Собрался директор еще сто граммов пропустить, но бетонный пол в коридоре загудел внезапно под сапогами с толстыми подошвами и ворвался в кабинет сияющий лицом грязным от пыли полевой Самохин Володя, арендованный у Дутова агроном.
– Ильич! – подскочил Вова к Данилкину, обхватил его длинными руками своими и над полом вознёс. – Есть хлеб! Безо всякой химеры обманной дадим рекорд! Там такой колос, Гриша! Ты сдуреешь от радости! Побежали!
Данилкин ни рот не успел открыть, ни на пол твёрдо опуститься, а уже обнаружил себя на улице, бегущим за агрономом Самохиным Вовой.

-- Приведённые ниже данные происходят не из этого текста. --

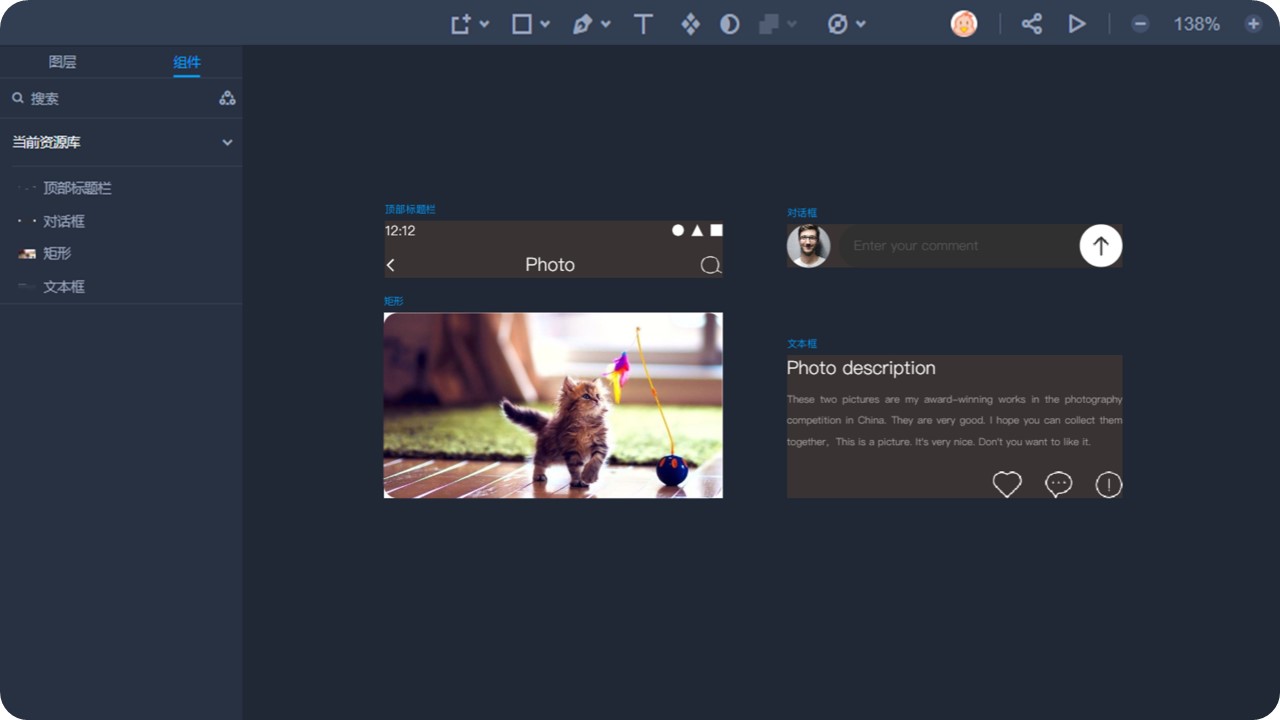Click the mask half-circle icon
1280x720 pixels.
click(x=730, y=24)
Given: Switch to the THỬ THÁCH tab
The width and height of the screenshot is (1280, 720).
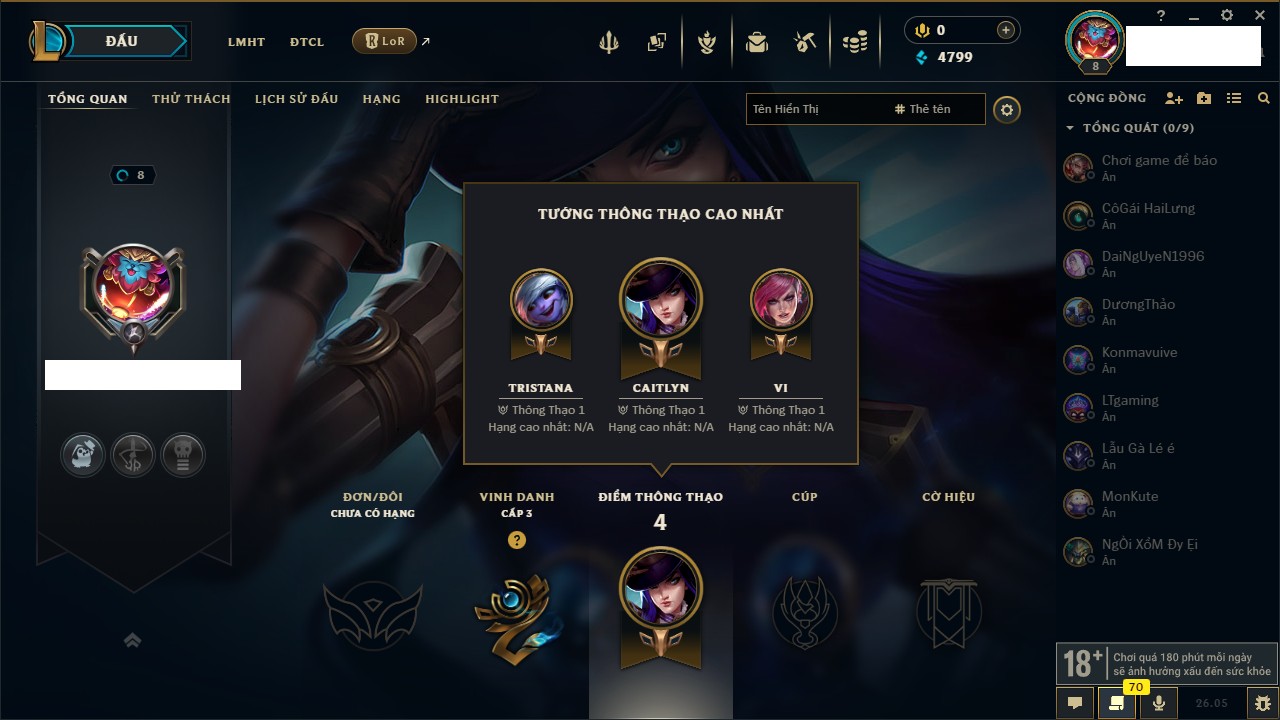Looking at the screenshot, I should [191, 99].
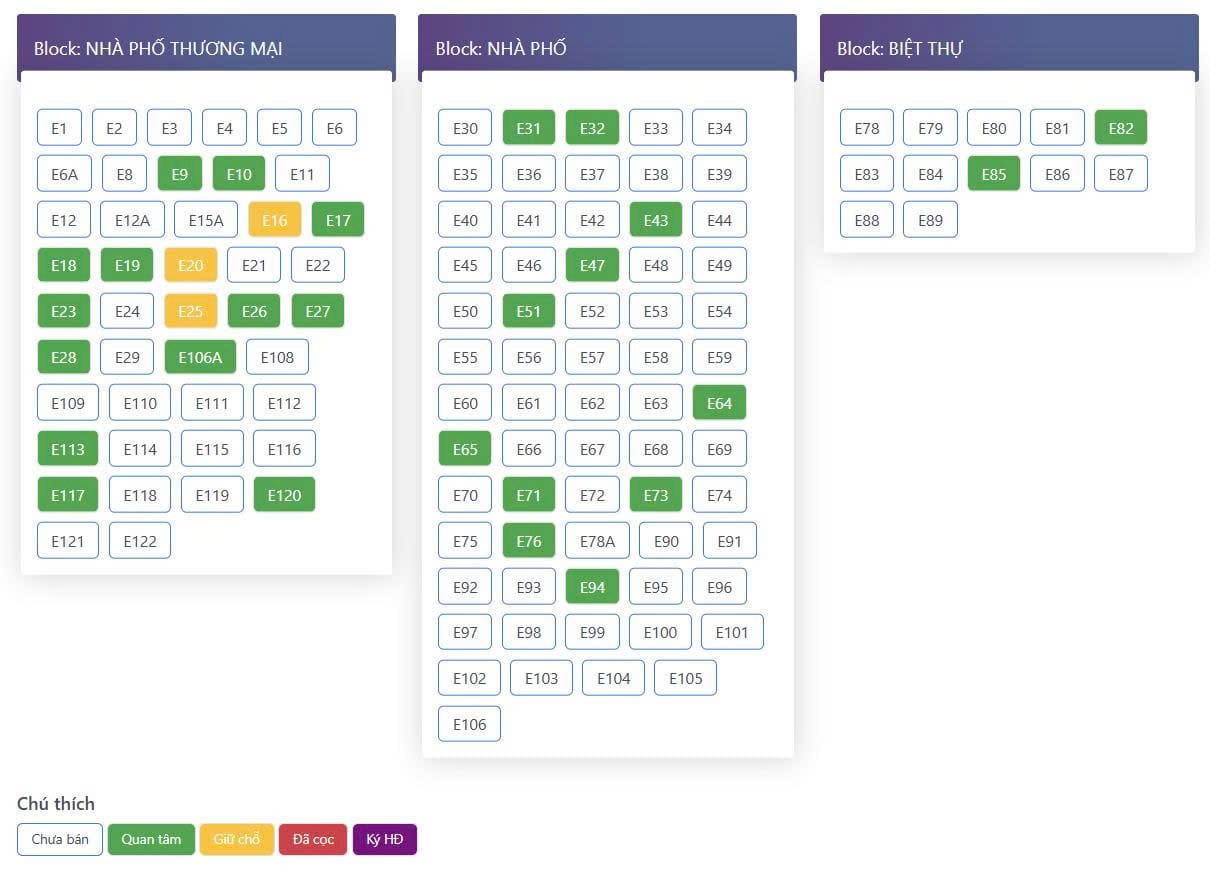Open unit E1

point(59,128)
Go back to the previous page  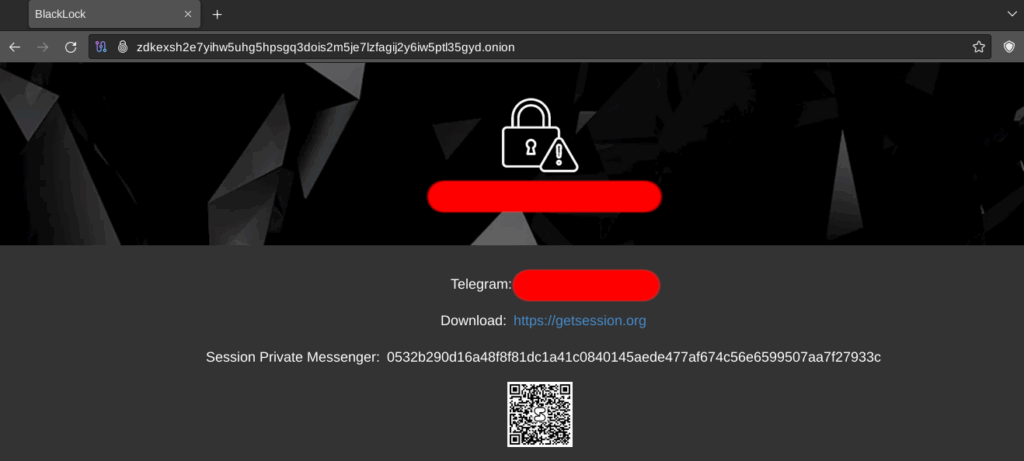(x=14, y=47)
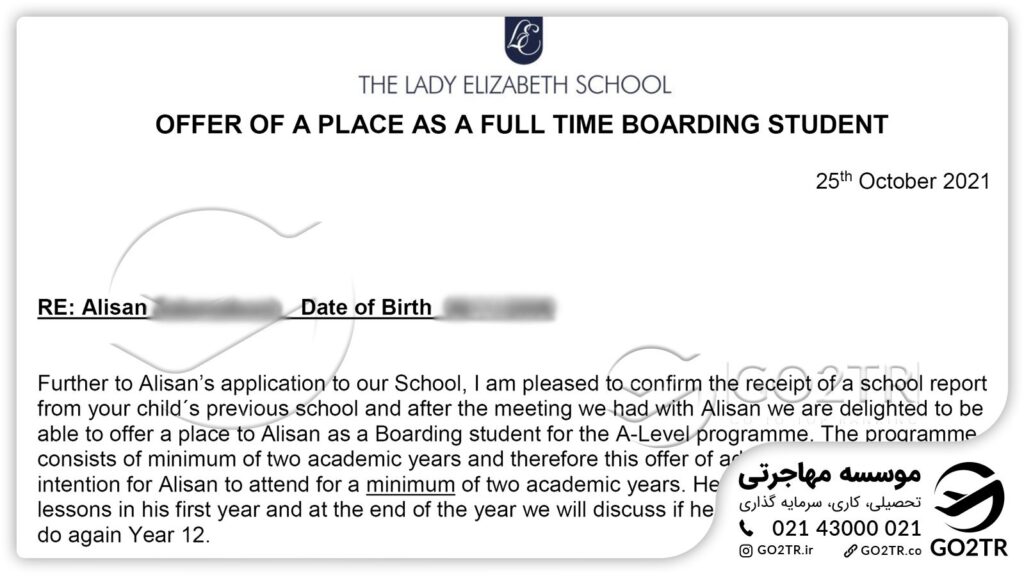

– Стой, Вовка! – о чнулся он.– Машина же под задницей директорская. На машине быстрее. Они прыгнули в кабину «волги» и желание побыстрее увидеть и пощупать «большой хлеб» понесло их с помощью хорошо отлаженного двигателя к полям. Туда, где колышась под ветром и зрея под синим небом, ждал их, завороженных жадным предчувствием, новый, почти готовый, сбывшийся наконец за долгие годы щедрый, добрый и близкий урожай.
В кабине Данилкин рацию из бардачка вынул и стал вызывать Серёгу Чалого. Но то ли во дворе он копошился, то ли вообще её забыл и ушел к кому-то из приятелей, а не отвечала Серёгина рация.
– Вот стервец Чалый! – возмутился директор, не особо пряча улыбку. – Я же ему приказал быть на стрёме. Ему надо ехать в райцентр на аэродромчик для кукурузников. Надо самолёт арендовать на орошение гербицидами. Мне Креченский прислал из опытной станции убойные жидкости. Мрёт всё, кроме пшеницы, овса, проса, ржи и ячменя. Муравьи красные, которые корни едят, тоже дохнут. Ну и жуки там всякие…
– Не, жуки выживают. Да от них и вреда-то никакого, – Самохин, агроном глядел в окно на бегущий вдоль дороги по ходу движения бесконечный золотой слиток, не имеющий цены. Нет, его, конечно, снимут с земли, выдавят из него суть, зерна хлебные, и продадут за деньги. Но они, деньги, не цена хлебу. Нет. Цена ему – часть прожитых в труде запредельном жизней трактористов, сеяльщиков, комбайнеров, шоферов. Вот дороже их жизней не бывает никаких денег.
– Григорий Ильич! – ожила рация Данилкина голосом жены Серёгиной, Ирины. – Я его позвала. Он на крыше антенну ремонтирует. Уже бежит. Вот же гад! Прямо с крыши и спрыгнул! Ни дочь не жалко ему, ни жену. Придурок.
– Чалый в эфире, – Серёга дышал тяжело и часто. Бежал. Спешил.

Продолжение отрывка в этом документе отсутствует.